>> begin EXTRACTED ENTRIES

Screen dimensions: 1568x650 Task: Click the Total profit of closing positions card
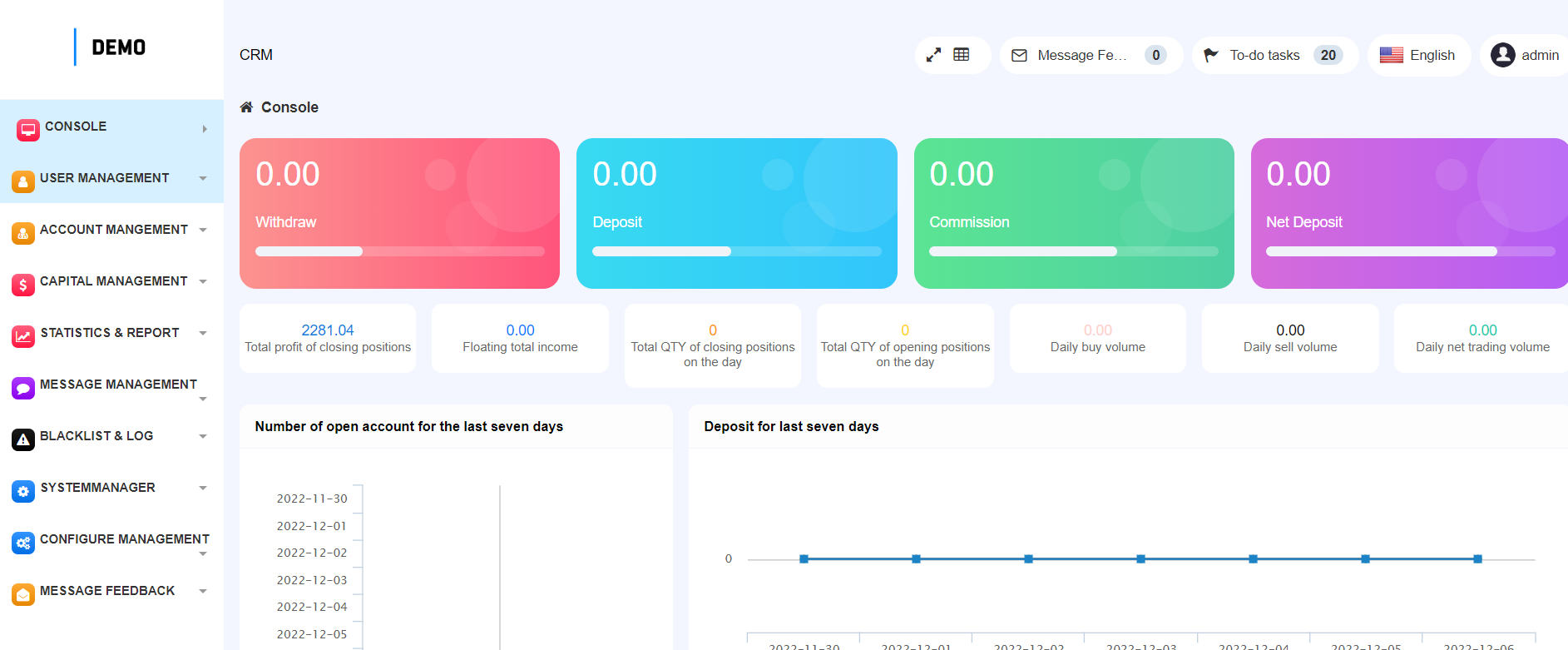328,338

>> end EXTRACTED ENTRIES
>> begin EXTRACTED ENTRIES

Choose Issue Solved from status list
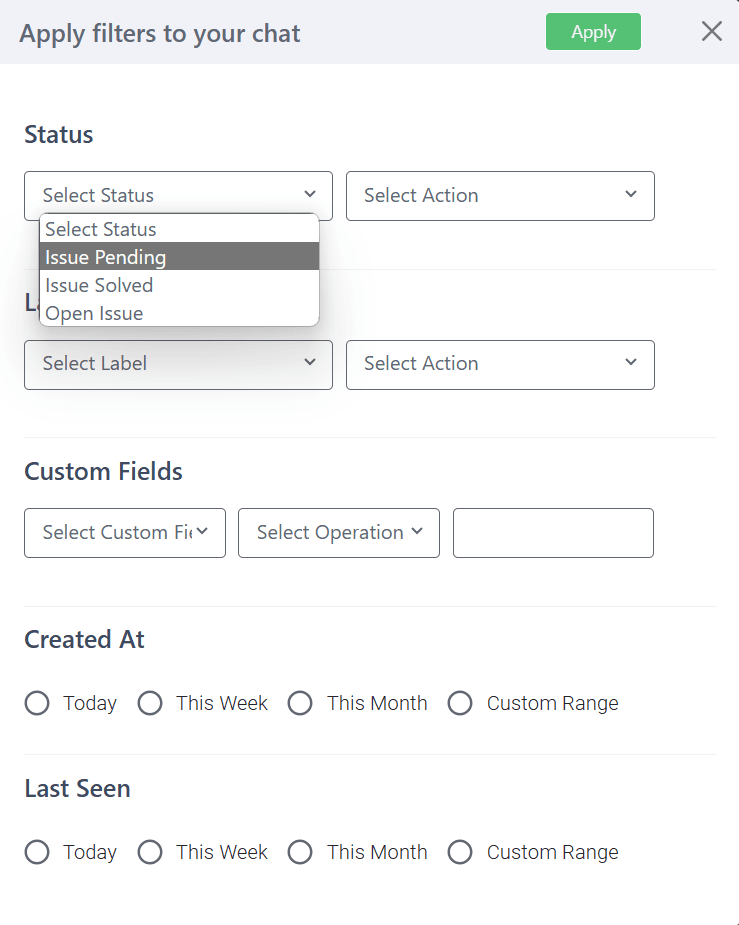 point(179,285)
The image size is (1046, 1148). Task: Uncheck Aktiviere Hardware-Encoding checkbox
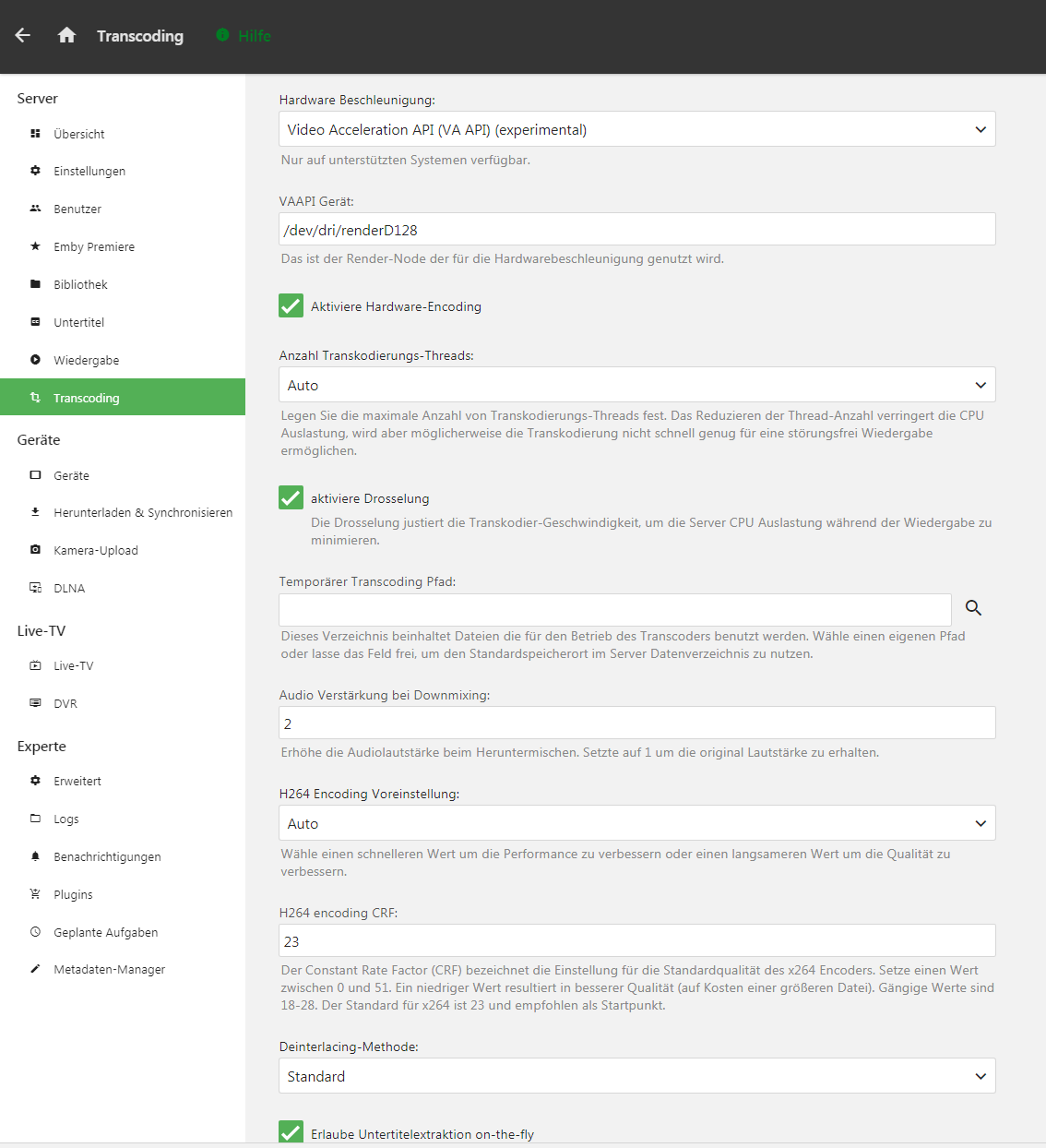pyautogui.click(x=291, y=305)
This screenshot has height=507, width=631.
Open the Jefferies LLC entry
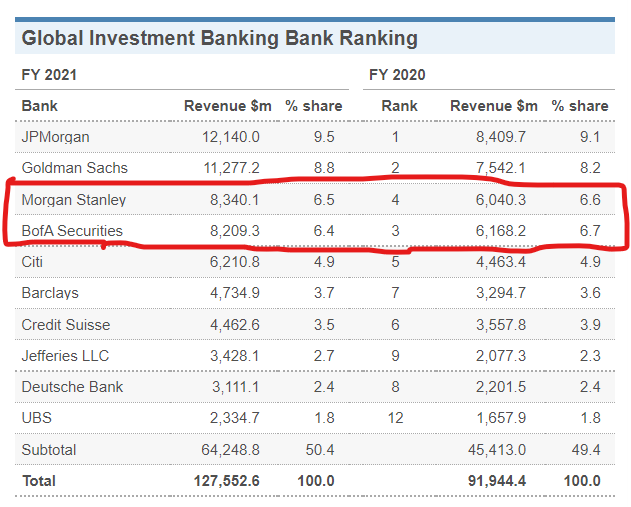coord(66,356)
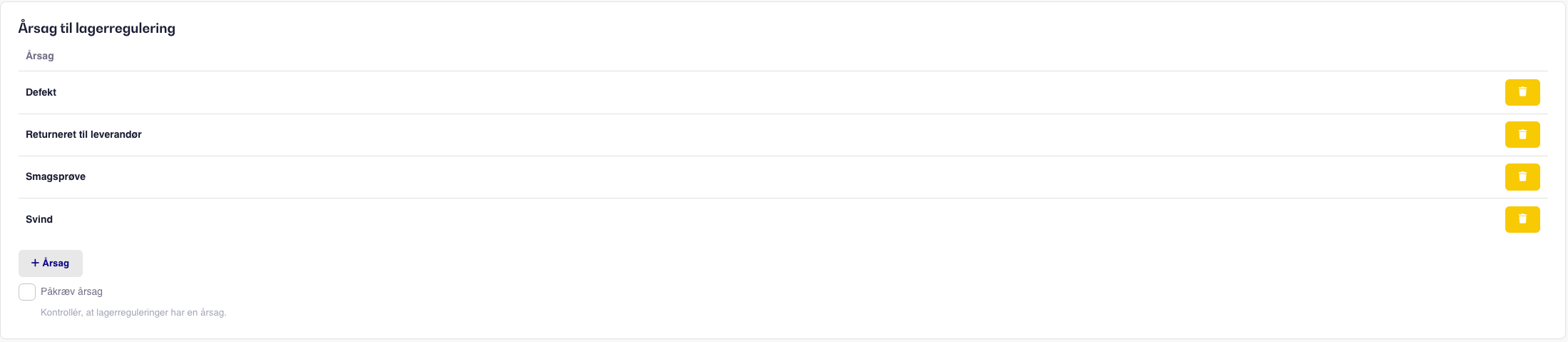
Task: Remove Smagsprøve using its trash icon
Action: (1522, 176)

>> end EXTRACTED ENTRIES

• **EXERCISE**
Can you edit the stretch from "Choose Issue Solved from status list" through "Action: (1522, 176)" so that "checkbox" becomes "toggle", with every other line unchanged and the pictures left out?

• **ANSWER BELOW**
Choose Issue Solved from status list
 point(179,285)
The image size is (1046, 1148). Task: Uncheck Aktiviere Hardware-Encoding toggle
pyautogui.click(x=291, y=305)
This screenshot has height=507, width=631.
Open the Jefferies LLC entry
coord(66,356)
Task: Remove Smagsprøve using its trash icon
Action: (1522, 176)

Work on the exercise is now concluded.